My daughter started High-Risk treatment at 3 months old and now completed her treatment at 20 months old (now on DFMO to reduce risk of relapse). She has always been tiny - hovers around 15% for weight and 3% for height. Recently, I feel like she is not growing. I know that short stature is a late effect of treatment but when I bring this up with her onco’s they don’t seem too concerned. She is 100% tube fed and we have reduced feeds to promote hunger and wean her but I still find myself getting upset when she fits in 12 month old clothes. When should I push for an endocrinologist? Is there a period of time I should wait before I really worry and take action? Worried there is not much action to take. Any advice?
How old is she now?
Wilson is 4 and still fits into 2T clothes. He is followed by endocrine but for adrenal insufficiency and thyroid stuff. Endocrine tracks his rate of growth and is happy that while he is very small (5% height) for his age, he is growing at a good rate.
Has she always been small? Is she falling more and more behind?
Thank you for your response Kathryn! She has always been small and has pretty much stayed on her 3% growth curve (sometimes dropping a little). Just wondering if I should just go ahead and request an endocrine specialist to review her growth. Is there anything they can do at this point or is all just out of our hands at this point?
Our endocrinologist said she wouldn’t recommend any growth hormone for quite a while as it could trigger some cancer cell growth (should some be hiding).
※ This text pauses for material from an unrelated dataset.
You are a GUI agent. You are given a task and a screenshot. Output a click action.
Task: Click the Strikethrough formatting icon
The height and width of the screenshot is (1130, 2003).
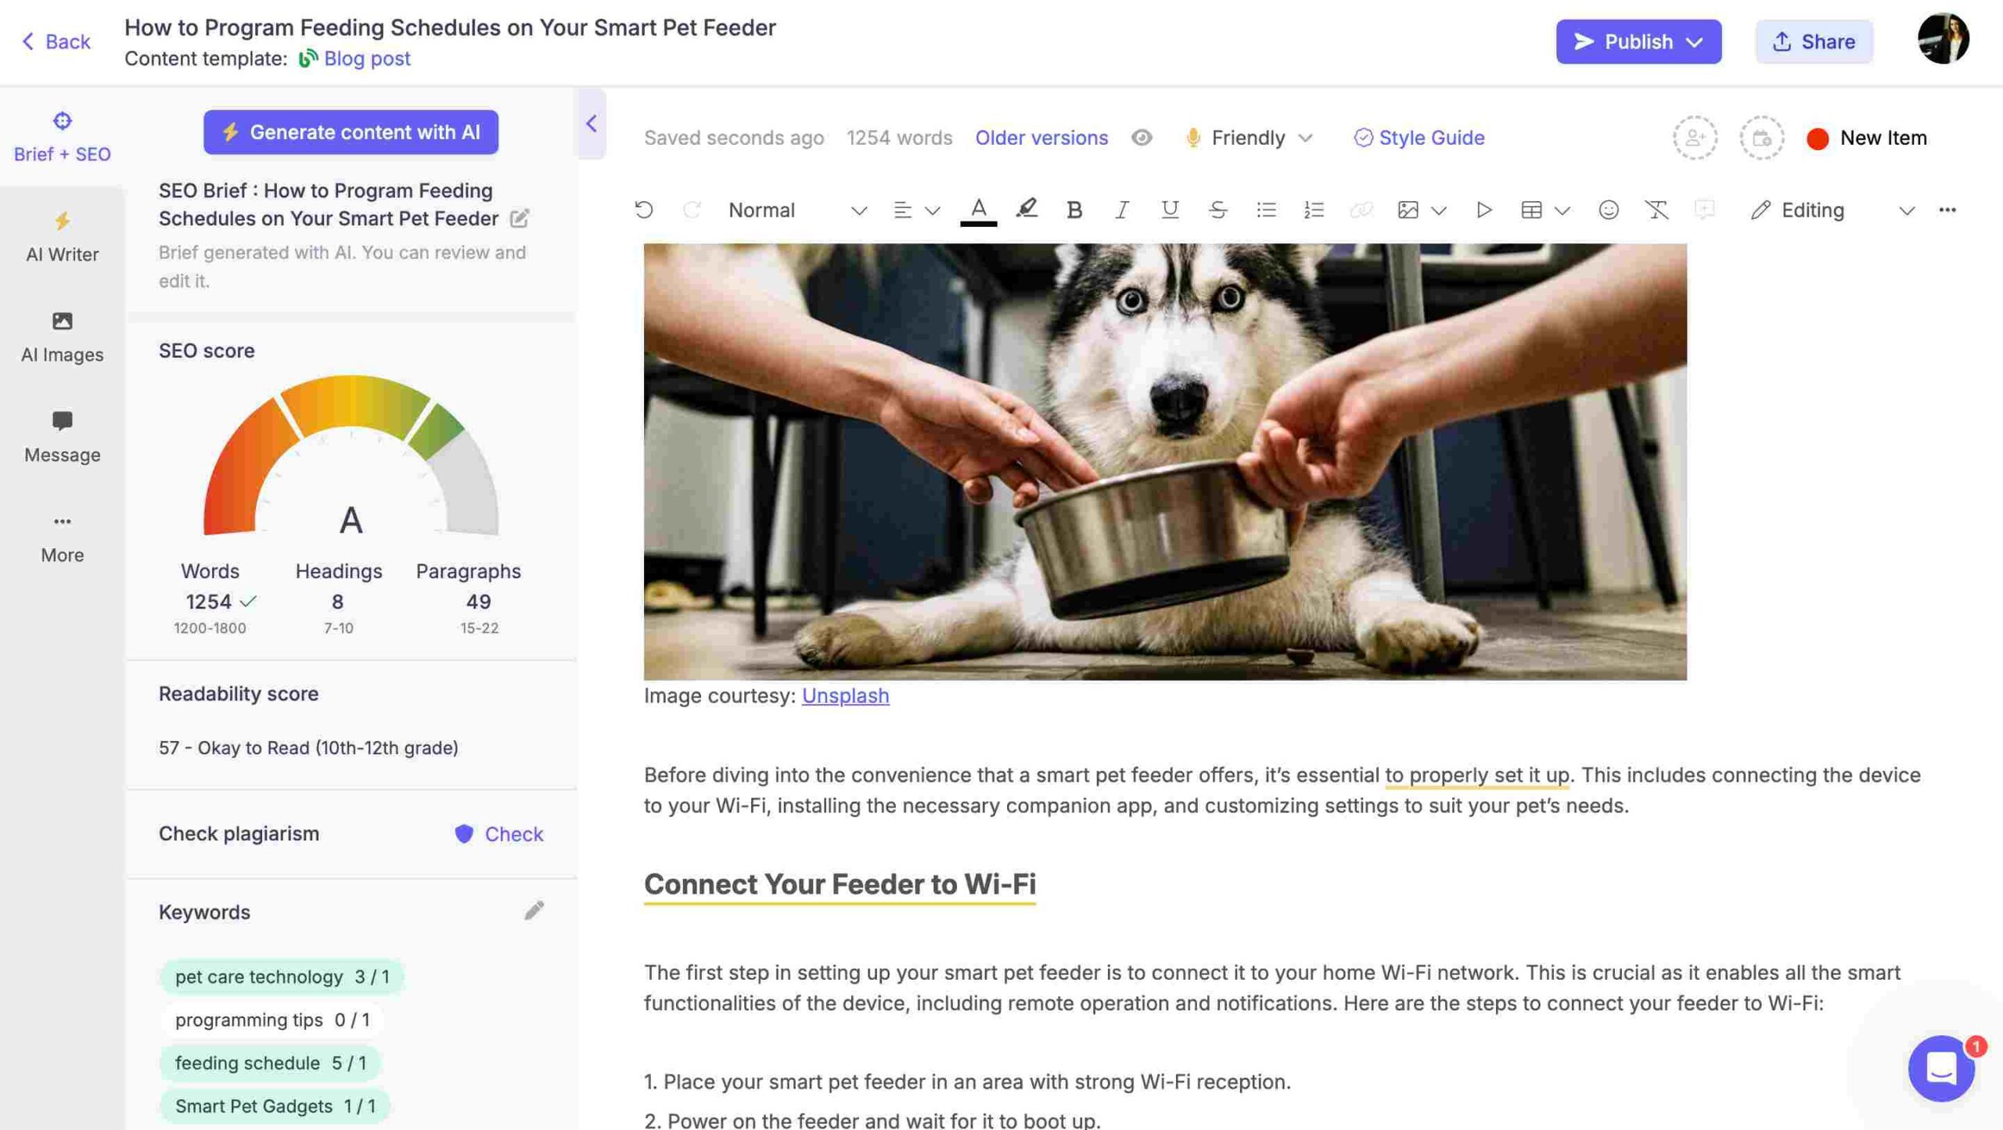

So, yeah, it kind seems like we watch and wait right now.
We were told it was normal that our son didn’t grow for a year after the end of treatment. They explained us that his body was using all calories for rebuilding and reconstructing itself from all the effects of the treatments and would grow only once this step was ok (I don’t know if that’s clear excuse my English).
Indeed it took about 2 years for our son to start growing again and we were sent to a specialist but he told us he didn’t want to give him growth hormones before 3 years post treatment because of the risk of inducing tumor growth at the same time. He recommended to be patient and he was right, our son took a little more long but it was ok.